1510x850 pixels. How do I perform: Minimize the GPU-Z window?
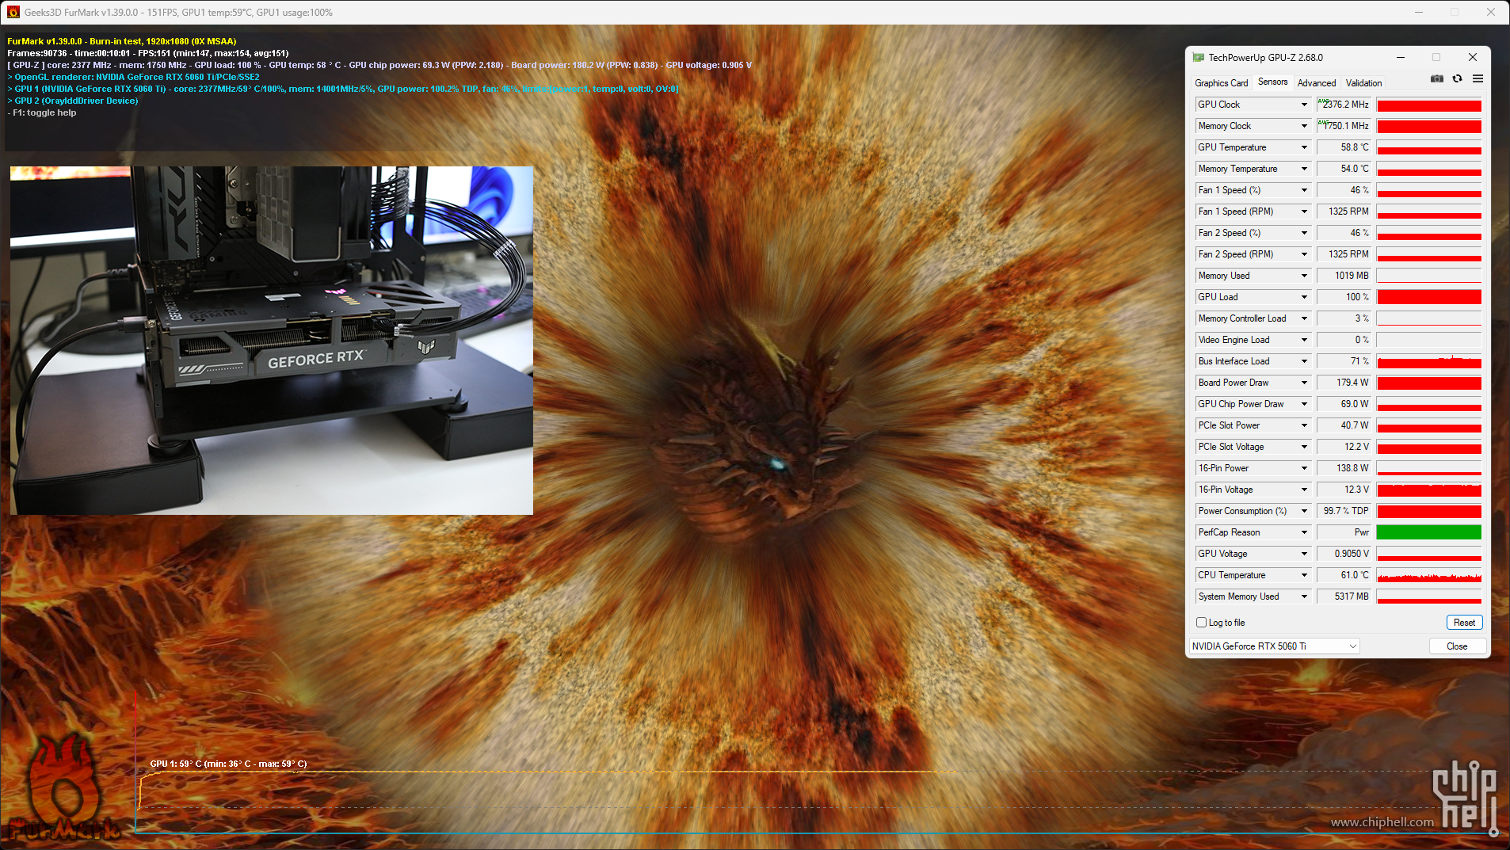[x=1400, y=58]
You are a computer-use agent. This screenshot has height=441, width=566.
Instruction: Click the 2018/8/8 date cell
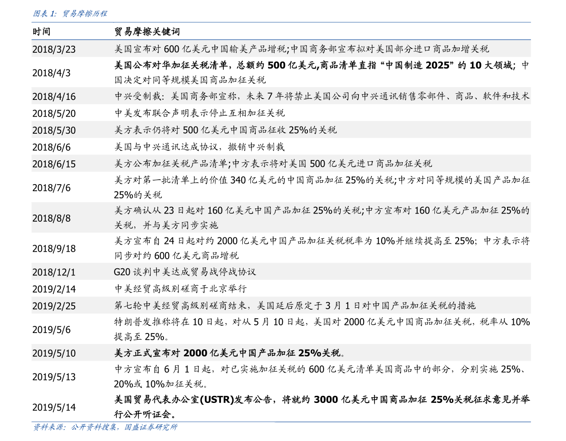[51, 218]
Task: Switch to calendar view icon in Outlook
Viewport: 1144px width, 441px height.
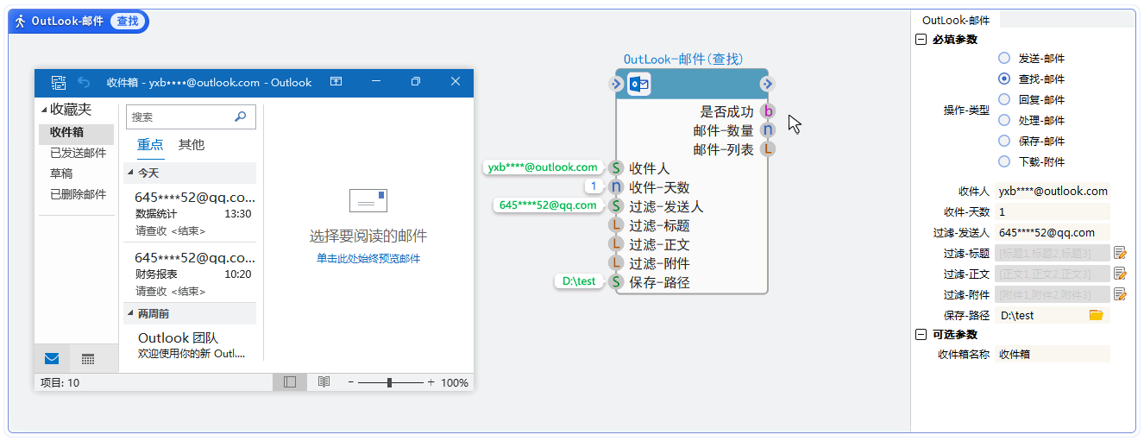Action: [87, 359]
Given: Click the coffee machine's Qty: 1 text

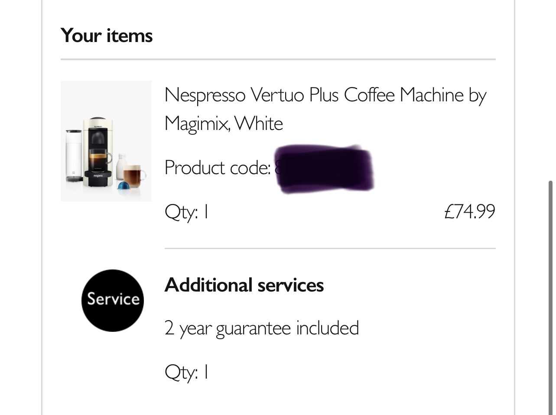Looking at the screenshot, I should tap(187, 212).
---+---
→ What is expected
Once the line containing "You are a computer-use" is located, write out exactly that line and each one after it to the end of the records above, excluding pictures and nothing else.

→ Result for this task
You are a computer-use agent. This screenshot has height=441, width=566.
Instruction: Click the 2018/8/8 date cell
[51, 218]
Task: Switch to calendar view icon in Outlook
Viewport: 1144px width, 441px height.
Action: [87, 359]
Given: Click the coffee machine's Qty: 1 text

Looking at the screenshot, I should tap(187, 212).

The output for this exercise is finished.